Genealogy gives unexpected connections
This July 26 I was going through books for a new bookcase. One by one, each book was scanned and enjoyed more as I neared the bottom of the pile. There were genealogy guides to direct research into family lore.
One nugget was “to look for relatives in old books.” Using my Kindle, I ordered The Journal of Negro History, vol. 2, 1917 (and 1916). I was hoping for an analysis of the World War I race riot in Houston, TX. This conflict occurred between Black soldiers stationed at Camp Logan and townspeople.
As a result of the conflict, three courts martials were set up to determine the punishments for the soldiers involved. My father had just been sent as a new soldier to Camp Logan and became a member of the only (ever) all Black courts martial in the United States Army.
I had first heard of this event by reading online Emmett Scott, The American Negro in World War I. This informative book not only had information the Black soldiers and their competencies in battle, but also had a photograph of the courts martial members, including my father.
And so in July, 2011, reading this Journal, looking for my father, I found instead an article on “Negro” inventors. Included in the article was mention of my father’s older brother, Andrew D(avid) Washington, who had received a patent on the shoe horn!
More and more online sources have material of interest to flesh out the even average person’s histories. If you cannot find much except census forms, the historical events during your relatives’ lifetime will enhance the story of their lives. How did they manage, was there war or peace, what became of their children, etc.?
Researchers are still digging around in other people’s stories and they may have mentioned your family.
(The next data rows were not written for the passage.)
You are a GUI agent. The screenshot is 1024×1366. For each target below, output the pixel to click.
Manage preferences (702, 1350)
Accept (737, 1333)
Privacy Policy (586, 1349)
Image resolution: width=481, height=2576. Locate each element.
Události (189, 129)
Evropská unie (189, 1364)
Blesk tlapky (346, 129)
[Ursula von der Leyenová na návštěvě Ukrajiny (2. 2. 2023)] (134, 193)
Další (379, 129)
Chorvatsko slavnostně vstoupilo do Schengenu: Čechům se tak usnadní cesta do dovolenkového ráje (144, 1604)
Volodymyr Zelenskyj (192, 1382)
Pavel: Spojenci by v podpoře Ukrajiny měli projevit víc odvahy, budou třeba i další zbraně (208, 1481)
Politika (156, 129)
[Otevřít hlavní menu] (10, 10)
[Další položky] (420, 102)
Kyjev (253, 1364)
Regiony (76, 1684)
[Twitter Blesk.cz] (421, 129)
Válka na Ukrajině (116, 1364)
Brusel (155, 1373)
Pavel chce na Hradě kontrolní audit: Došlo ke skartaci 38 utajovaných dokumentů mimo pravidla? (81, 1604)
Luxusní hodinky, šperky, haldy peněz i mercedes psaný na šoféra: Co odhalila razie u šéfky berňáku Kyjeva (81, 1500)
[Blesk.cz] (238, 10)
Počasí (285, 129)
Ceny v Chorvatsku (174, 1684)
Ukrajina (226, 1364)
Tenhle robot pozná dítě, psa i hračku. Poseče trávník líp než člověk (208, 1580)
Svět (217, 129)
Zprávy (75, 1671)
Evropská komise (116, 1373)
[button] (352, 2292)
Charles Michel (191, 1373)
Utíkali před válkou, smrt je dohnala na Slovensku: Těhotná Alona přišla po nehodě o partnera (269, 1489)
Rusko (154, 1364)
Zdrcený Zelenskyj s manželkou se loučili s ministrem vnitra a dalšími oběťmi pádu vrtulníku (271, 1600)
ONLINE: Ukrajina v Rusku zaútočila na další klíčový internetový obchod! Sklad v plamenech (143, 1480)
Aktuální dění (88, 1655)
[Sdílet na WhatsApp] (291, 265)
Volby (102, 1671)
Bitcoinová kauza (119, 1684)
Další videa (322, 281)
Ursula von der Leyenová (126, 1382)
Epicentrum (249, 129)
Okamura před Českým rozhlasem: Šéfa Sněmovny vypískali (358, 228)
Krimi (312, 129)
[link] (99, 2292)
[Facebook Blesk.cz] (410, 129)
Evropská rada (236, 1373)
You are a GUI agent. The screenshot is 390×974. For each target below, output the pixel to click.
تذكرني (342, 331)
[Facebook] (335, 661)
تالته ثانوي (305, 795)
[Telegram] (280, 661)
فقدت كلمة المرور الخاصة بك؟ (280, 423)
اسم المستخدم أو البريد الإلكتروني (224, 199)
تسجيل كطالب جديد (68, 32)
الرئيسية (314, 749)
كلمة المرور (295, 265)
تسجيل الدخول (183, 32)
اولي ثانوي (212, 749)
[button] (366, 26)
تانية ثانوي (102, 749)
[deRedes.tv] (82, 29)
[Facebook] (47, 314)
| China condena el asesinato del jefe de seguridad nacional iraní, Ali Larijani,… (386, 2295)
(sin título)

A Sword Among Lions: Ida B. Wells, biography, by Paula Giddings, is an example, (my grandmother is mentioned). In a previous post about John Brown, I mentioned Langston Hughes‘ grandmother. My in-laws knew her and Langston when he was a child. I did not know more of her story until writing the post. Langston Hughes taught only one class in his life. It was at Atlanta University and I was in it! Years from now my great grandchildren will be poking around in my bookcase, looking for something for school. They will read his biography (volume 1 of 2) and find a photo of mein the back of the room.